Дед сделал для Бескова очень много, особенно поначалу, когда Константин Иванович только пришел в «Спартак». Многие считали, что Старостин-Бесков — самый сильный тандем в нашем футболе. У Деда вся Москва была схвачена на хозяйственном уровне, Бескову не было равных на футбольном. Если бы они не стали выяснять отношения, «Спартак» добился бы гораздо большего.

Спартакиаду мы выиграли только благодаря гению Бескова. После нее все игроки сборной Москвы получили звания мастеров спорта международного класса. У меня, правда, оно уже было за победу на чемпионате Европы среди молодежных команд. По большому счету, мне заслуженного должны были дать, как я это себе представлял.
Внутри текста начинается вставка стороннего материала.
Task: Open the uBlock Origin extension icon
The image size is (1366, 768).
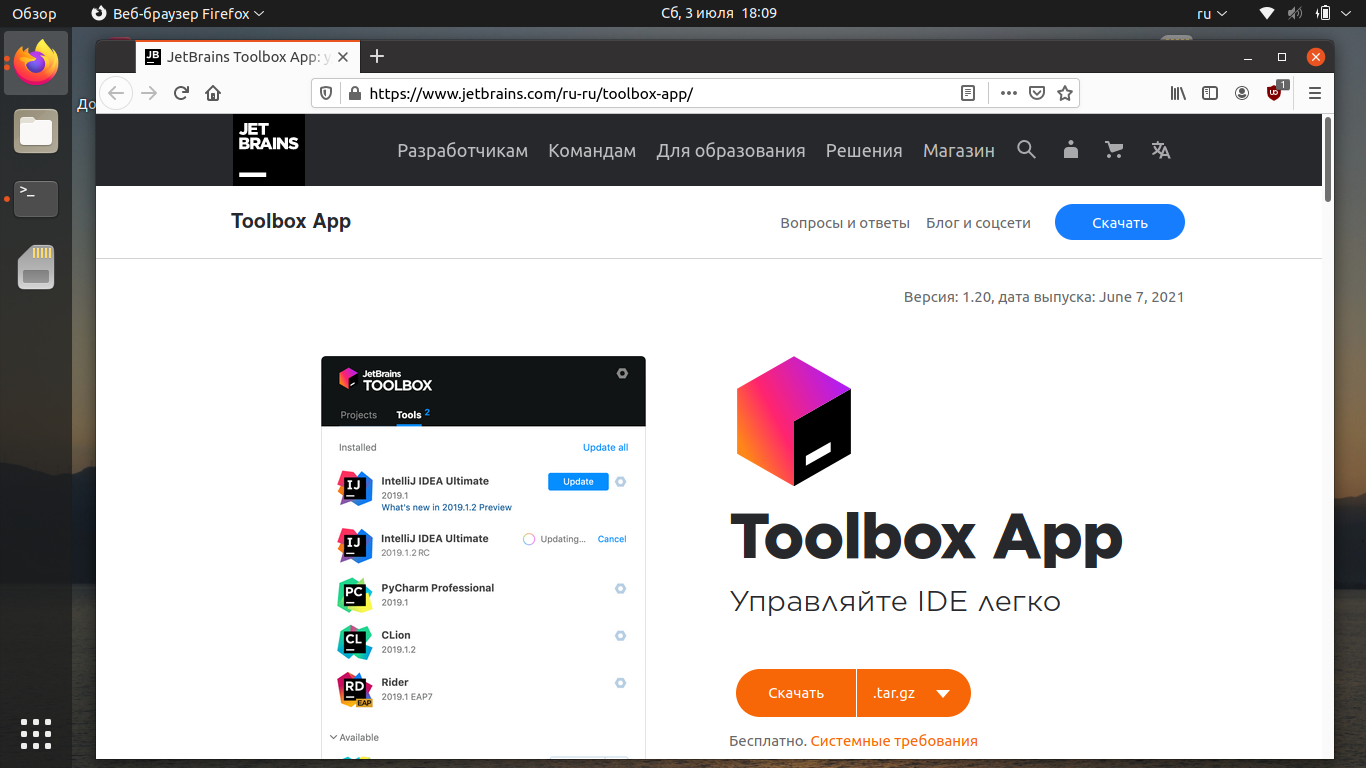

В материальном плане поощрением стали квартиры и машины. Мебель вообще была мелочью. Ее делали по телефонному звонку Деда. Старостин придавал материальным благам большое значение, в отличие, скажем, от Льва Ивановича Яшина. Тот, будучи начальником команды в «Динамо», не пробивал ничего. Он говорил: «Какие «Волги», если вы по мячу не попадаете?! Радуйтесь, что в московском «Динамо» играете».

За это на него многие обижались. Но Яшин был бессребреником. Севидов, в отличие от Льва Ивановича, понимал, что за здорово живешь никто играть не будет, и делал все возможное, чтобы футболисты «Динамо» не чувствовали себя обделенными в сравнении с другими.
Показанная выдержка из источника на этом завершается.